サマータイム 国民生活への影響考慮を

8月11日 09:08

 安倍晋三首相が、サマータイム(夏時間)制度の導入の可否を検討するよう自民党に指示した。2020年東京五輪・パラリンピックの暑さ対策が狙いという。

 この夏の記録的な猛暑を考えれば、暑さ対策が必要なことは理解できる。ただ、五輪まで2年を切った段階で検討するのは唐突感が否めない。

 サマータイムは、夏季の時間を標準時より1~2時間早める制度。一年の中で長い日照時間を有効に活用するため、欧米を中心に広く導入されている。

 サマータイムの検討は、東京五輪・パラリンピック組織委員会の森喜朗会長の要請に応えたもので、マラソンや競歩といった屋外競技の選手の体調に配慮する狙いがある。現在より時計の針を2時間早めることにより、例えば男女マラソンでは午前7時に設定しているスタート時間を、実質的に同5時へ前倒しすることが可能になり、選手が涼しい時間に競技できるようになる、とする。

 五輪対策以外でも、朝の涼しい時間帯に仕事を始め、終業を早めれば、日没まで余暇の時間が増えて消費拡大が期待できる。クーラーや照明などに使う電力も節約でき、省エネ効果も見込める。
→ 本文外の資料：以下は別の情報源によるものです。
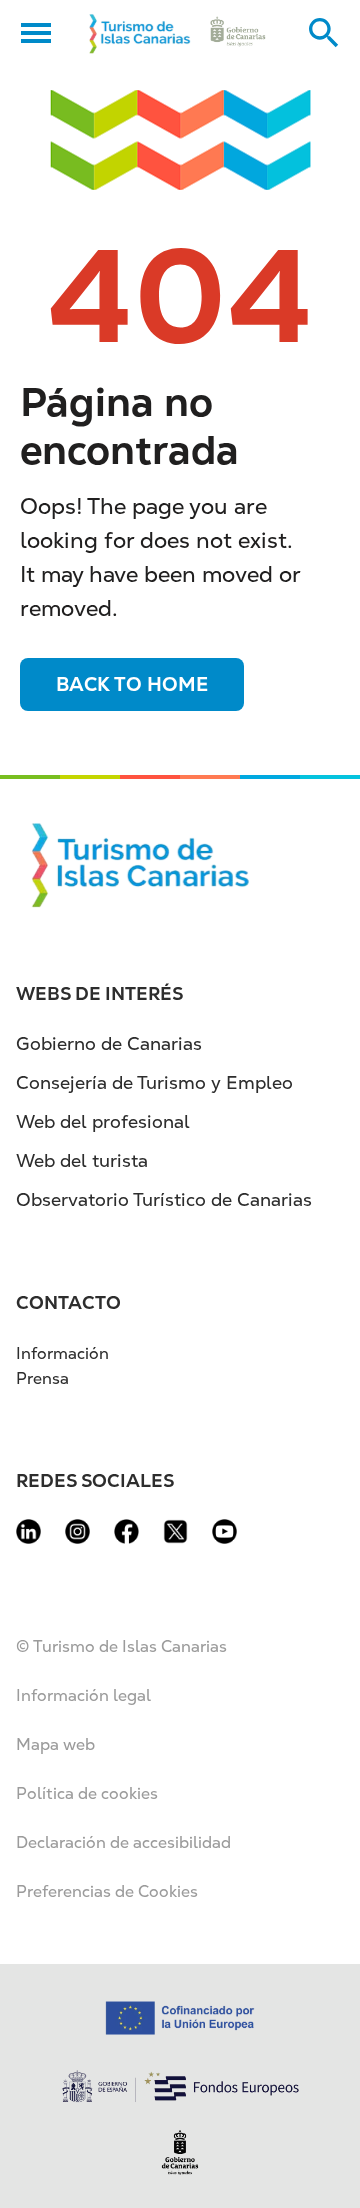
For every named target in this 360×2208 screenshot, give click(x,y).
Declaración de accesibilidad (123, 1842)
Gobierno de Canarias (109, 1043)
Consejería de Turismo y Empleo (154, 1082)
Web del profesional (103, 1121)
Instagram (77, 1531)
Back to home (132, 684)
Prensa (42, 1378)
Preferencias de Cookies (107, 1891)
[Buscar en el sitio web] (324, 33)
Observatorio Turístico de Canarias (164, 1199)
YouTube (224, 1531)
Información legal (83, 1695)
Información (62, 1353)
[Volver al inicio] (140, 33)
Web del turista (82, 1160)
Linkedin (28, 1531)
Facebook (126, 1531)
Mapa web (55, 1744)
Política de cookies (87, 1793)
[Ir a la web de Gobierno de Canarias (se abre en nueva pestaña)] (237, 33)
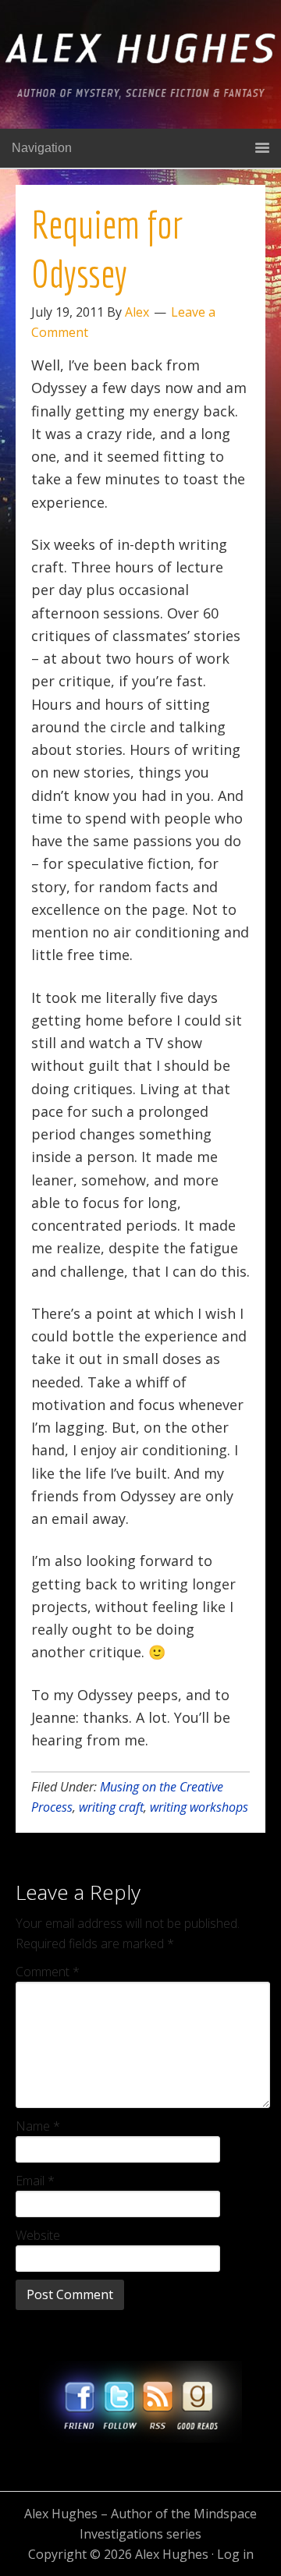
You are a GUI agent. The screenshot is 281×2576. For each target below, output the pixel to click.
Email (35, 2180)
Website (38, 2235)
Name (38, 2126)
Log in (235, 2554)
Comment (48, 1971)
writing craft (111, 1807)
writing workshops (199, 1807)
また、明るい時間が長いため、交通事故や犯罪が減る可能性もあるという。

 しかし、導入には国民生活や経済活動への影響など数多くの難点が指摘されている。

 鉄道やバス、航空機はダイヤ変更が必要になり、企業や役所が使うコンピューターのシステム改修も欠かせない。いずれも膨大な作業と費用が想定される。また、改修作業でコンピューターシステムに不具合が生じれば、社会的に混乱を招く恐れもある。

 サマータイムによって始業を早めても残業は減らず、かえって長時間労働が助長されるとの見方もある。日本列島は北海道から九州・沖縄まで南北に長いため、地域によって影響も変わってくる。特に、日の出が遅い九州では、夏でも暗いうちに起きることが増える。睡眠不足など健康への悪影響も懸念される。

 サマータイムは、日本でも戦後、連合国軍の占領下で導入されたことがある。だが、労働時間が長くなったなど国民の不評を買い、わずか4年で廃止された。その後も度々導入の議論が巻き起こったが、立ち消えになった経緯がある。

 導入国は、高緯度で夏と冬の日照時間の差が大きい欧米に多い。日本など中、低緯度の国では、そもそも欧米ほどの利点はないとされる。その欧米にも反対論があり、欧州連合(EU)は廃止の是非を検討している。

 さまざまな弊害が生じる可能性を抱えてまで、サマータイムを導入するメリットがあるのだろうか。政府、与党内にも慎重論が根強くあるという。五輪成功という大義名分だけで安易に飛び付いてはなるまい。国民生活への影響を十分考慮し、導入には慎重な検討が必要だ。